It should also be mentioned that the steering input element can input a steering angle into the steering unit in different ways. The steering input element can thus be connected in a stationary manner to a first vehicle part which rotates relative to a second vehicle part on which the steering unit and/or the steering device is/are arranged. However, it is also conceivable that the steering input element comprises an actuator which can convert a signal, for example an electrical signal, into an actuation of the actuator and thus a rotation of the steering unit. In the latter case, for example, an element that is non-rotatably connected to the first vehicle part and rotatably connected to the second vehicle part can be dispensed with.
The variable in length actuating unit can be configured both to displace the at least one connecting portion associated therewith continuously and also in a stepped manner. For example, it can be conceivable that the at least one connecting portion, which can be displaced relative to the steering unit, has a predetermined number of positions to be assumed, for example two end stops of a movement path associated with a particular connecting portion.
The steering input element can be connected to the steering unit via a coupling unit which is connected to the steering unit eccentrically to the axis of rotation of the steering unit, the coupling unit being able to connect the steering input element to the steering unit in such a way that a displacement of the steering input element relative to the vehicle frame of the heavy-duty vehicle causes a rotation of the steering unit relative to the vehicle frame of the heavy-duty vehicle. The coupling unit can be connected to the steering unit in an articulated manner in order to be able to separate a rotational displacement of the coupling unit from a rotation of the steering unit. The coupling unit can be designed as a coupling rod, for example, wherein a displacement of the steering input element can preferably cause a substantially axial displacement of the coupling unit, whereby the steering unit can in turn be set in rotation.
In particular, the steering input element can be designed as a steering actuator rotatable about an axis of rotation stationary to the vehicle frame of the heavy-duty vehicle and arranged at a substantially unchangeable distance from the axis of rotation, the steering actuator defining a pivot axis for the coupling unit connected to the steering actuator. The axis of rotation of the steering input element can thus be different from the axis of rotation of the steering unit and, in particular, offset from it by an unchangeable distance.
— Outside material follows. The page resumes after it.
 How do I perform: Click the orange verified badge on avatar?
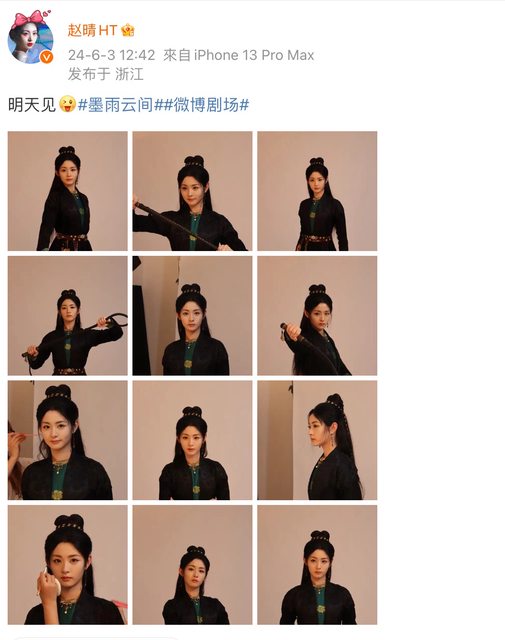tap(47, 57)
In particular, the axis of rotation of the steering input element cannot be configured to coincide with the steering input element.
The heavy-duty vehicle can further comprise a steering plate which is configured to be rotated relative to the vehicle frame of the heavy-duty vehicle about the stationary axis of rotation dependent upon a steering angle of the heavy-duty vehicle, the steering actuator being connected to the steering plate eccentrically to the axis of rotation of the steering plate. The steering plate, which is non-rotatably connected, for example, to a first vehicle part that is pivotable relative to the vehicle frame of the heavy-duty vehicle, can, when the first vehicle part rotates relative to the vehicle frame of the heavy-duty vehicle, rotate together with the first vehicle part, i.e. in the same way relative to the vehicle frame of the heavy-duty vehicle. This rotation of the steering plate can cause the steering actuator to rotate relative to the vehicle frame of the heavy-duty vehicle by the same angle as the steering plate. For this purpose, the steering actuator can be designed as a rod which is connected in a stationary manner and non-rotatably to the steering plate and around which the coupling unit is pivotably mounted on its side facing away from the steering unit.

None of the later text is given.